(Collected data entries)
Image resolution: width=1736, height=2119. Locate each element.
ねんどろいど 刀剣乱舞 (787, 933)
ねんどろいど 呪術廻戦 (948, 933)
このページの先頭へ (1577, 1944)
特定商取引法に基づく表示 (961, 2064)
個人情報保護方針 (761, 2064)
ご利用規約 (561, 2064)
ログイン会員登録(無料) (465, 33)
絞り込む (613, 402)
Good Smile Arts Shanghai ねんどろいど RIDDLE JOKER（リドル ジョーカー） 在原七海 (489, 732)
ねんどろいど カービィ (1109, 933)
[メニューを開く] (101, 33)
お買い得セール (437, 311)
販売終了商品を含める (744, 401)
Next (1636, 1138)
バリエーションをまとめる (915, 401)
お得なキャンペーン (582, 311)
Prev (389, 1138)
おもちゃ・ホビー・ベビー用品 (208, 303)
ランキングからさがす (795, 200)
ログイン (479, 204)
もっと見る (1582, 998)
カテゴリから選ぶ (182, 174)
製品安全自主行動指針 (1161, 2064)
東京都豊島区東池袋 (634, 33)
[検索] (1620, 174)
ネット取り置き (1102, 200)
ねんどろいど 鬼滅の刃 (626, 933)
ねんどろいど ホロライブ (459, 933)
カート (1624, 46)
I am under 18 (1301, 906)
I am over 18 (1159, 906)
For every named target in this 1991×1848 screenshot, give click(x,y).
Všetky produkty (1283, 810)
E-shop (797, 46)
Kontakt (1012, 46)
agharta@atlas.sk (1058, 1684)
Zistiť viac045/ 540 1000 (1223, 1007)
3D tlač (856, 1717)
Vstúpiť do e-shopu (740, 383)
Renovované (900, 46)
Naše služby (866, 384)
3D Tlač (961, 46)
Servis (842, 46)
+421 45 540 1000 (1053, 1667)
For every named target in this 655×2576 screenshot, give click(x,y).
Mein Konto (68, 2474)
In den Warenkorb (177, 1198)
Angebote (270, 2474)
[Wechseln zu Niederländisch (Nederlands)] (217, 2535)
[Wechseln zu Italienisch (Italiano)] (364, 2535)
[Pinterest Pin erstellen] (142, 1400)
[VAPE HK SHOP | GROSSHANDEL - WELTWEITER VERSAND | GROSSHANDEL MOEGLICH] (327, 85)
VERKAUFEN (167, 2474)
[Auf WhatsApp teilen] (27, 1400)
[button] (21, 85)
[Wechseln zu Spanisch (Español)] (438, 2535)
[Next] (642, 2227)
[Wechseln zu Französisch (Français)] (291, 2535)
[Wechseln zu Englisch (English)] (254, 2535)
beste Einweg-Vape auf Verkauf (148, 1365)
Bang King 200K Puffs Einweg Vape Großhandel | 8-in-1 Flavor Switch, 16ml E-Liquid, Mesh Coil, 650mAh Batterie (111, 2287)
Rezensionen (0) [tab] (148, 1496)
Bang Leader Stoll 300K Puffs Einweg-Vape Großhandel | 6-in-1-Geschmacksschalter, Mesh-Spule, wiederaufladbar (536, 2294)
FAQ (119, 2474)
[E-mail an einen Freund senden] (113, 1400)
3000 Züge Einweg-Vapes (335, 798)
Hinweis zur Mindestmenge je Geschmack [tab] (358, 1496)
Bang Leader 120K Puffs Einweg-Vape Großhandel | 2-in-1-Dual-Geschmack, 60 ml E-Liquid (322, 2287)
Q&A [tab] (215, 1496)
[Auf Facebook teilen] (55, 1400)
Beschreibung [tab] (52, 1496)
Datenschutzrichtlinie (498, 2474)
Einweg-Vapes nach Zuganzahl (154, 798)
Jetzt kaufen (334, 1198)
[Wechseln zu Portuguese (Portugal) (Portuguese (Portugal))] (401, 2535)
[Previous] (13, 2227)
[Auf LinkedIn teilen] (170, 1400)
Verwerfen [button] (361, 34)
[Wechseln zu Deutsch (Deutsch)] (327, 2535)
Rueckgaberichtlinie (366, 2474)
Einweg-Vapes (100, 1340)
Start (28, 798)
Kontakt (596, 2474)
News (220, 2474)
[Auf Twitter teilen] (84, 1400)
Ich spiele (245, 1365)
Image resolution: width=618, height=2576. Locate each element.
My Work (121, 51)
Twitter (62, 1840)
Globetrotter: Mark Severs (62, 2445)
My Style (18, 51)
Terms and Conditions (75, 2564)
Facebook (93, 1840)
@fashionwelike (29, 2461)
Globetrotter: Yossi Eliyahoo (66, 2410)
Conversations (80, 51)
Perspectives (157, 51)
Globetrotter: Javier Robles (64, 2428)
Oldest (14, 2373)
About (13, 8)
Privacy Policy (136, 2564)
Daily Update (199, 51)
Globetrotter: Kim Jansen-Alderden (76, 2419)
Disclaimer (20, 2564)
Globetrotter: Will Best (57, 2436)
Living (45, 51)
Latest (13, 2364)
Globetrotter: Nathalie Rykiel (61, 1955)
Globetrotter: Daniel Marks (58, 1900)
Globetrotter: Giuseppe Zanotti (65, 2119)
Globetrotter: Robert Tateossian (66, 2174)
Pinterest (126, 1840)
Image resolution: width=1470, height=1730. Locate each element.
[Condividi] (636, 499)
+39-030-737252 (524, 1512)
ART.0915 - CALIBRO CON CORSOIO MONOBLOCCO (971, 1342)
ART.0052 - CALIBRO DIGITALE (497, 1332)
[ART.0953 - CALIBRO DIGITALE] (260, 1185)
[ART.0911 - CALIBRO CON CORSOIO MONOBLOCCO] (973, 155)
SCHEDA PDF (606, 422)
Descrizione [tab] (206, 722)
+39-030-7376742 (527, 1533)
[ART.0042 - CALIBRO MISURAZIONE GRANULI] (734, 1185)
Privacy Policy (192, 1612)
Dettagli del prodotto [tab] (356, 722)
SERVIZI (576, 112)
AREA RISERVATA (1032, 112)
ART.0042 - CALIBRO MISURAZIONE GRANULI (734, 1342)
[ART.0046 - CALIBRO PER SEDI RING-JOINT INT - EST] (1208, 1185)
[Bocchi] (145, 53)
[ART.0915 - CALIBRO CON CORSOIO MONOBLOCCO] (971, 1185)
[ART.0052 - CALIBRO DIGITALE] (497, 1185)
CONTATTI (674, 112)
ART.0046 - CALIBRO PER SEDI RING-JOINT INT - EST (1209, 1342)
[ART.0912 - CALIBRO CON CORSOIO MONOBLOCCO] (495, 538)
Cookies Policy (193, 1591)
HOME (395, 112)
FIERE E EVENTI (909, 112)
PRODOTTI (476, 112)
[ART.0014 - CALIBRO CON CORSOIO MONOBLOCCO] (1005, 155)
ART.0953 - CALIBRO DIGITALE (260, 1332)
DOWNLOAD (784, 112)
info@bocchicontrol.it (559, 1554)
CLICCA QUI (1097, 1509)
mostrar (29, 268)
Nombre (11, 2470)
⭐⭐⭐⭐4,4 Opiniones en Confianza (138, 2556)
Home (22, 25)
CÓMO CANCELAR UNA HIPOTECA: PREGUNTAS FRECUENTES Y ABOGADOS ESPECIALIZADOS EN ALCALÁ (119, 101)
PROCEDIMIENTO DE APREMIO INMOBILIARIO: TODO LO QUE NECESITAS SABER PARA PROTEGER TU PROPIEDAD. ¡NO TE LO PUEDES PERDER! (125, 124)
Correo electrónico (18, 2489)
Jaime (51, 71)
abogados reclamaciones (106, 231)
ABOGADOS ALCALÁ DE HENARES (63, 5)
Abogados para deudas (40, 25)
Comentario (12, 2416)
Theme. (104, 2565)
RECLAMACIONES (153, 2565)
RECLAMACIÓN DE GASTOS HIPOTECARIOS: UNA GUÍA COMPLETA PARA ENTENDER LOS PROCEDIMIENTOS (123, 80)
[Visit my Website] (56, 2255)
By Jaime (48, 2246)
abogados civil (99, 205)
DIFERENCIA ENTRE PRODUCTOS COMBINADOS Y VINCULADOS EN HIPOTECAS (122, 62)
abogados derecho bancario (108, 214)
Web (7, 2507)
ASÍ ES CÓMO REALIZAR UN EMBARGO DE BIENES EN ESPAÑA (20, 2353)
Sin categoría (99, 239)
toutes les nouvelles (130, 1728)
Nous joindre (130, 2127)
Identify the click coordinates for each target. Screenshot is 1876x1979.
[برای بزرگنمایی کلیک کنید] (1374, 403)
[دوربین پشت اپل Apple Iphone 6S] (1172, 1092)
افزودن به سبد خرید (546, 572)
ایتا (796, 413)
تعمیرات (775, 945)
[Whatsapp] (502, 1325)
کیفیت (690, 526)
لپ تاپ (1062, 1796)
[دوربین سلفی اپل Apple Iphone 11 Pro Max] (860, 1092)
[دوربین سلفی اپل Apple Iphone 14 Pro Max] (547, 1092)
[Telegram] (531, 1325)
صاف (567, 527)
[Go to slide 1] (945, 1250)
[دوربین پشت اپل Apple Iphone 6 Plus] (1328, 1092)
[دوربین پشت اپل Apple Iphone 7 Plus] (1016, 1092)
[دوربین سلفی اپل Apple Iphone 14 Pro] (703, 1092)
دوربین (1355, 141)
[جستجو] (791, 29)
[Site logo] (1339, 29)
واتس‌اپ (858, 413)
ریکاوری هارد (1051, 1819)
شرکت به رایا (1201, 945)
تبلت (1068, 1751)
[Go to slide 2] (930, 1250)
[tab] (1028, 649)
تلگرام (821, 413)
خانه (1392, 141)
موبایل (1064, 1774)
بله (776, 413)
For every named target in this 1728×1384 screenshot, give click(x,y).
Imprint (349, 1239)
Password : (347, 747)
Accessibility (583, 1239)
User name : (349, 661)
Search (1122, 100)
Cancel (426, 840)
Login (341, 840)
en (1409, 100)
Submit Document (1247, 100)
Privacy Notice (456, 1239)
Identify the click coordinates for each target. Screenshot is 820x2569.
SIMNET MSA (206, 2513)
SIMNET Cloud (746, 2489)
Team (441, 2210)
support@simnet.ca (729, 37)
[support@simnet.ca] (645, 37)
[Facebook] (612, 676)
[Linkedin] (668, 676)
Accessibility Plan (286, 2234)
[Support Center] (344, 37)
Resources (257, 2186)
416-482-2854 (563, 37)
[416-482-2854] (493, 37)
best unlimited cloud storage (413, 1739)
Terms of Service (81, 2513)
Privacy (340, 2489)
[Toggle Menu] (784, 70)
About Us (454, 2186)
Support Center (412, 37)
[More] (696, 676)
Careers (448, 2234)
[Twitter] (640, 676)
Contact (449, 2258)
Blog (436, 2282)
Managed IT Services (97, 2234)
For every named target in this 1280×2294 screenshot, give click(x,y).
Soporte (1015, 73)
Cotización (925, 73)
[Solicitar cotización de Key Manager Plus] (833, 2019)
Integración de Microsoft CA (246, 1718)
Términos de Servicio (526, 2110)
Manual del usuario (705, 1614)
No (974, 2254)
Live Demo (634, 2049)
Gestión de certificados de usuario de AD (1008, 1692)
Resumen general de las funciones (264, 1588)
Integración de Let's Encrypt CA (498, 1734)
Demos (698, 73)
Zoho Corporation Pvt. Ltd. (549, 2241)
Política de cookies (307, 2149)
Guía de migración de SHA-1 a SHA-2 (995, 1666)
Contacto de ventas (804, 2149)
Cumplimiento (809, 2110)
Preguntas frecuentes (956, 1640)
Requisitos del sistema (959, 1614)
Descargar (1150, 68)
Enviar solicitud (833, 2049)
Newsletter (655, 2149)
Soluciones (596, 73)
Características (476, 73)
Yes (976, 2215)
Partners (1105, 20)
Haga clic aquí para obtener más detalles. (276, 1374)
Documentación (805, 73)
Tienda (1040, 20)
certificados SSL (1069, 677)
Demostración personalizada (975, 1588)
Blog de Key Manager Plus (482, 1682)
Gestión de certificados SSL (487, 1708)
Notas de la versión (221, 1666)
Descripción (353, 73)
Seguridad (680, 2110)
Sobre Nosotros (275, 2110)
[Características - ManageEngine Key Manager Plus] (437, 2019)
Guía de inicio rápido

* _ASSIGNMENT_: From the entries above, return exactly the line containing "[button] (21, 85)", the line containing "[ART.0953 - CALIBRO DIGITALE] (260, 1185)", and all lines between, and nothing else.

* _ANSWER FOR THE TASK_:
[button] (21, 85)
[Wechseln zu Spanisch (Español)] (438, 2535)
[Next] (642, 2227)
[Wechseln zu Französisch (Français)] (291, 2535)
[Wechseln zu Englisch (English)] (254, 2535)
beste Einweg-Vape auf Verkauf (148, 1365)
Bang King 200K Puffs Einweg Vape Großhandel | 8-in-1 Flavor Switch, 16ml E-Liquid, Mesh Coil, 650mAh Batterie (111, 2287)
Rezensionen (0) [tab] (148, 1496)
Bang Leader Stoll 300K Puffs Einweg-Vape Großhandel | 6-in-1-Geschmacksschalter, Mesh-Spule, wiederaufladbar (536, 2294)
FAQ (119, 2474)
[E-mail an einen Freund senden] (113, 1400)
3000 Züge Einweg-Vapes (335, 798)
Hinweis zur Mindestmenge je Geschmack [tab] (358, 1496)
Bang Leader 120K Puffs Einweg-Vape Großhandel | 2-in-1-Dual-Geschmack, 60 ml E-Liquid (322, 2287)
Q&A [tab] (215, 1496)
[Auf Facebook teilen] (55, 1400)
Beschreibung [tab] (52, 1496)
Datenschutzrichtlinie (498, 2474)
Einweg-Vapes nach Zuganzahl (154, 798)
Jetzt kaufen (334, 1198)
[Wechseln zu Portuguese (Portugal) (Portuguese (Portugal))] (401, 2535)
[Previous] (13, 2227)
[Auf LinkedIn teilen] (170, 1400)
Verwerfen [button] (361, 34)
[Wechseln zu Deutsch (Deutsch)] (327, 2535)
Rueckgaberichtlinie (366, 2474)
Einweg-Vapes (100, 1340)
Start (28, 798)
Kontakt (596, 2474)
News (220, 2474)
[Auf Twitter teilen] (84, 1400)
Ich spiele (245, 1365)
Image resolution: width=618, height=2576. Locate each element.
My Work (121, 51)
Twitter (62, 1840)
Globetrotter: Mark Severs (62, 2445)
My Style (18, 51)
Terms and Conditions (75, 2564)
Facebook (93, 1840)
@fashionwelike (29, 2461)
Globetrotter: Yossi Eliyahoo (66, 2410)
Conversations (80, 51)
Perspectives (157, 51)
Globetrotter: Javier Robles (64, 2428)
Oldest (14, 2373)
About (13, 8)
Privacy Policy (136, 2564)
Daily Update (199, 51)
Globetrotter: Kim Jansen-Alderden (76, 2419)
Disclaimer (20, 2564)
Globetrotter: Will Best (57, 2436)
Living (45, 51)
Latest (13, 2364)
Globetrotter: Nathalie Rykiel (61, 1955)
Globetrotter: Daniel Marks (58, 1900)
Globetrotter: Giuseppe Zanotti (65, 2119)
Globetrotter: Robert Tateossian (66, 2174)
Pinterest (126, 1840)
Image resolution: width=1470, height=1730. Locate each element.
[Condividi] (636, 499)
+39-030-737252 (524, 1512)
ART.0915 - CALIBRO CON CORSOIO MONOBLOCCO (971, 1342)
ART.0052 - CALIBRO DIGITALE (497, 1332)
[ART.0953 - CALIBRO DIGITALE] (260, 1185)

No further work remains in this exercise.